A falta de preocupação do Fed com a parte longa da curva deve ter como explicação a alta que representa um movimento endógeno, de equilíbrio, refletindo uma economia menos sensível ao aperto monetário, seja pela continuidade da expansão fiscal, seja pela resiliência dos balanços dos consumidores e empresas que se financiaram nas baixíssimas taxas de juros promovidas pelo Fed entre 2020 e 2021.
Concomitante com essa tese, teríamos também a crença de que esses mesmos fatores levam a uma taxa “neutra” mais alta – pelo menos no curto prazo enquanto esses fatores estiverem operantes (sem entrar na difícil discussão de se o nível da taxa neutra subiu de forma estrutural e permanente – os “dot plots” ainda mostram uma taxa fed funds mediana de longo prazo de 2,5%, apesar de já haver projeções entre membros do Fed de uma taxa neutra de 3,5%).
O que me espanta é como a decisão abraçou uma tese bastante específica sobre o estado da economia. Afinal, não estaríamos em uma fase “dados dependente” do ciclo monetário? Aparentemente não.
Que essa tese talvez esteja correta – e há uma variedade de dados apontando na sua direção –, não se discute. A questão é que, ao adotá-la desta forma, o Fed (e todos nós) teremos que viver com suas consequências.
Entre elas, os economistas do ISI estimam, usando o índice de condições financeiras do próprio Fed, que o aperto nas condições financeiras deve apresentar um arrasto de 0,65% no crescimento de 2024. Além dos efeitos diretos sobre a curva de juros, podemos mencionar a alta no dólar globalmente – por exemplo, o índice do Deutsche Bank voltou aos patamares do final de 2022 – e a alta dos empréstimos imobiliários, batendo 7,5% ao ano.
Não que tudo isso tenha, pelo menos por ora, levado a uma reviravolta na expectativa de um pouso suave – previsão ainda majoritária entre os analistas do buy side (entre eles: Goldman, Morgan Stanley e JP Morgan).
Isso apesar dos fatores de risco adicionais ao pouso suave – que foram mencionados en passant por Powell durante sua conferência de imprensa: a retomada do pagamento dos empréstimos estudantis; a alta do petróleo; a greve do setor automobilístico; e a forte probabilidade de um shutdown parcial do governo federal.
Os economistas da Morgan Stanley estão projetando uma oscilação negativa de 0,7% do consumo real no quarto trimestre deste ano, mas aí tudo voltará ao normal no início de 2024.
Enquanto isso, os economistas do Goldman estão pouco preocupados com os efeitos da alta do petróleo sobre os consumidores.

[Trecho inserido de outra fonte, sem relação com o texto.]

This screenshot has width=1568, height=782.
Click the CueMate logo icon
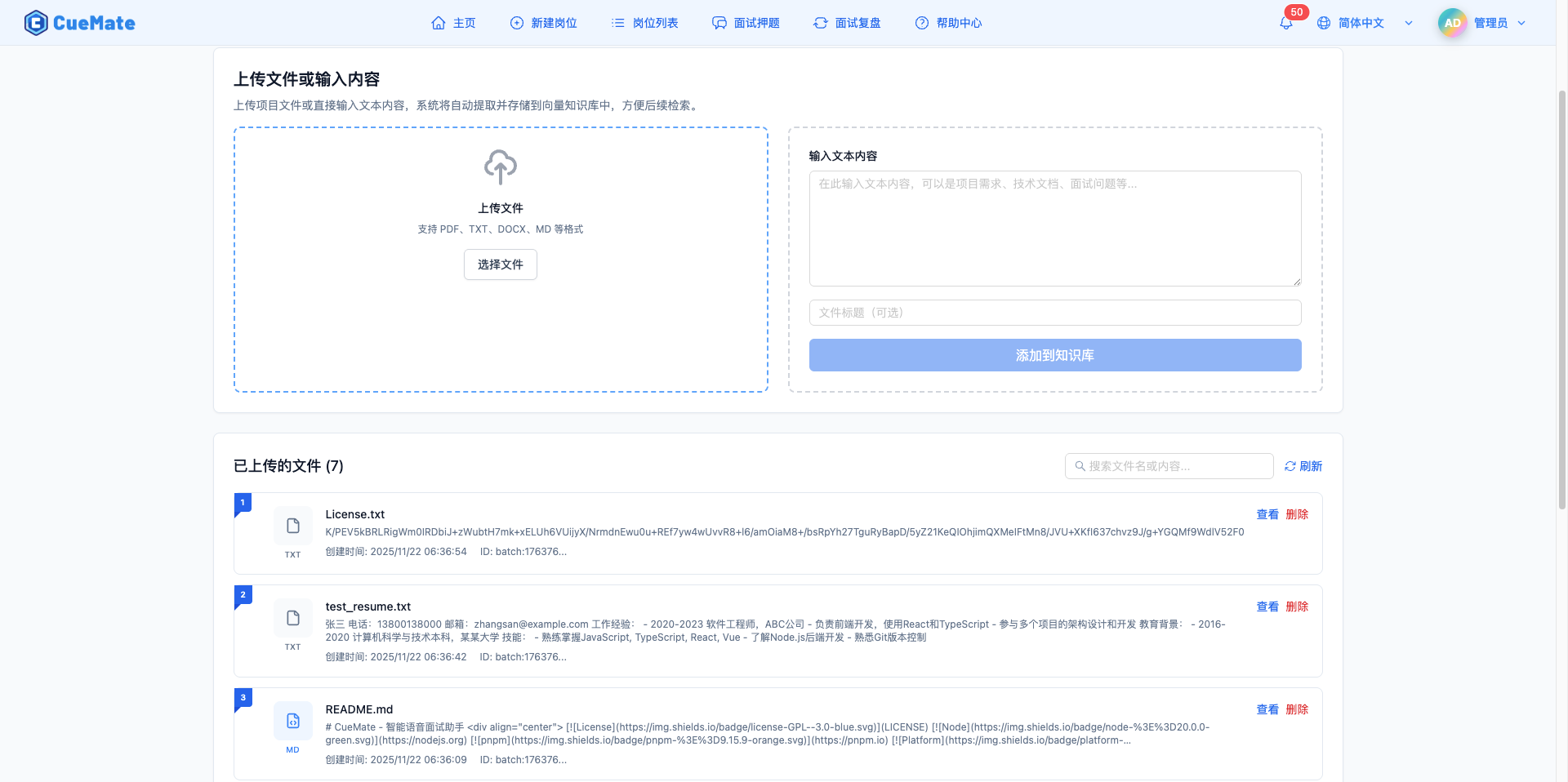[x=35, y=22]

Hoje a parte do orçamento gasto com a gasolina é de 2,3%, quando isso representava entre 4-5,5% do orçamento nos anos 1970.
A JP Morgan defende que a economia americana hoje está passando pela experiência do “sapo sendo lentamente fervido”, o que para eles deve talvez levar a uma recessão, mas somente daqui 12-18 meses. Tudo isso apesar da clara desaceleração da economia global, especialmente na Europa.

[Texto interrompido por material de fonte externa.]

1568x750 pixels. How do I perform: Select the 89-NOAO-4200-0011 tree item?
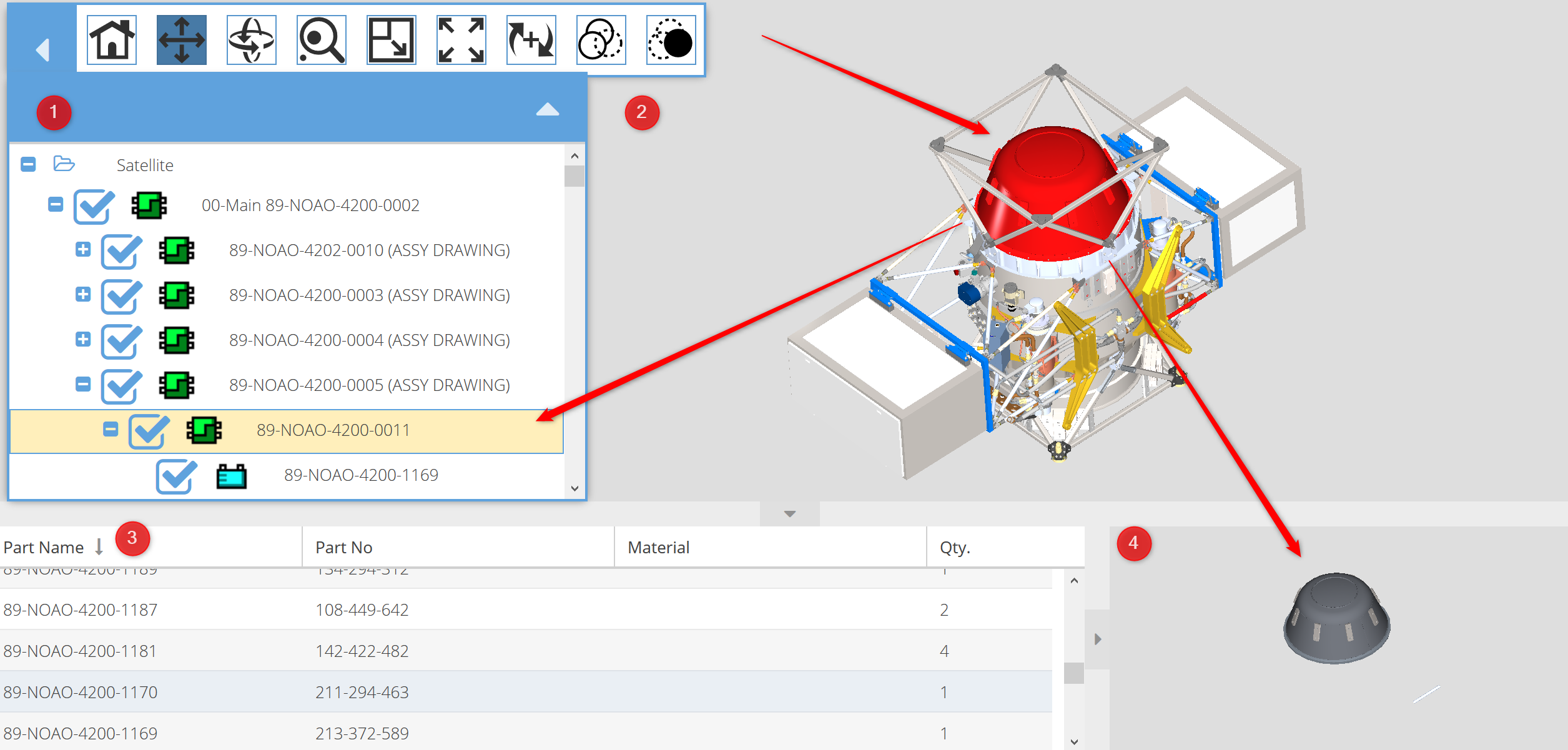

Todos esses argumentos me parecem defensivos da tese do pouso suave das respectivas casas. Eu até entendo o otimismo – afinal, a economia americana tem surpreendido positivamente, e até agora quem ignorou a história e defendeu a tese do “this time is different” tem levado a melhor.
Isso dito, é inegável que a distribuição de riscos piorou, e que o “otimismo hawkish” do Fed não é uma boa notícia para ativos de risco.
Com as quedas pós-Fed, os mercados acionários estão rompendo níveis técnicos importantes, mas já há parte dos mercados apresentando valuations interessantes.
Notem que hoje nos EUA – e além – há vários “mercados”. Os “magnífico sete” do setor de tecnologia operam com um P/L de 31x, enquanto as outras 493 ações do S&P 500 operam com o patamar bem mais módico de 16x. O MSCI Mundo ex-EUA opera com um múltiplo de 13x.
Mais uma salva de vendas, algo nada improvável neste ambiente onde a alta dos juros longos pode continuar até algo “quebrar”, e os preços podem atingir níveis incondicionalmente interessantes.
Mas não estamos lá ainda. Paciência: a oportunidade certa pode ocorrer no sempre interessante mês de outubro. Mas até lá, assista à carnificina de camarote.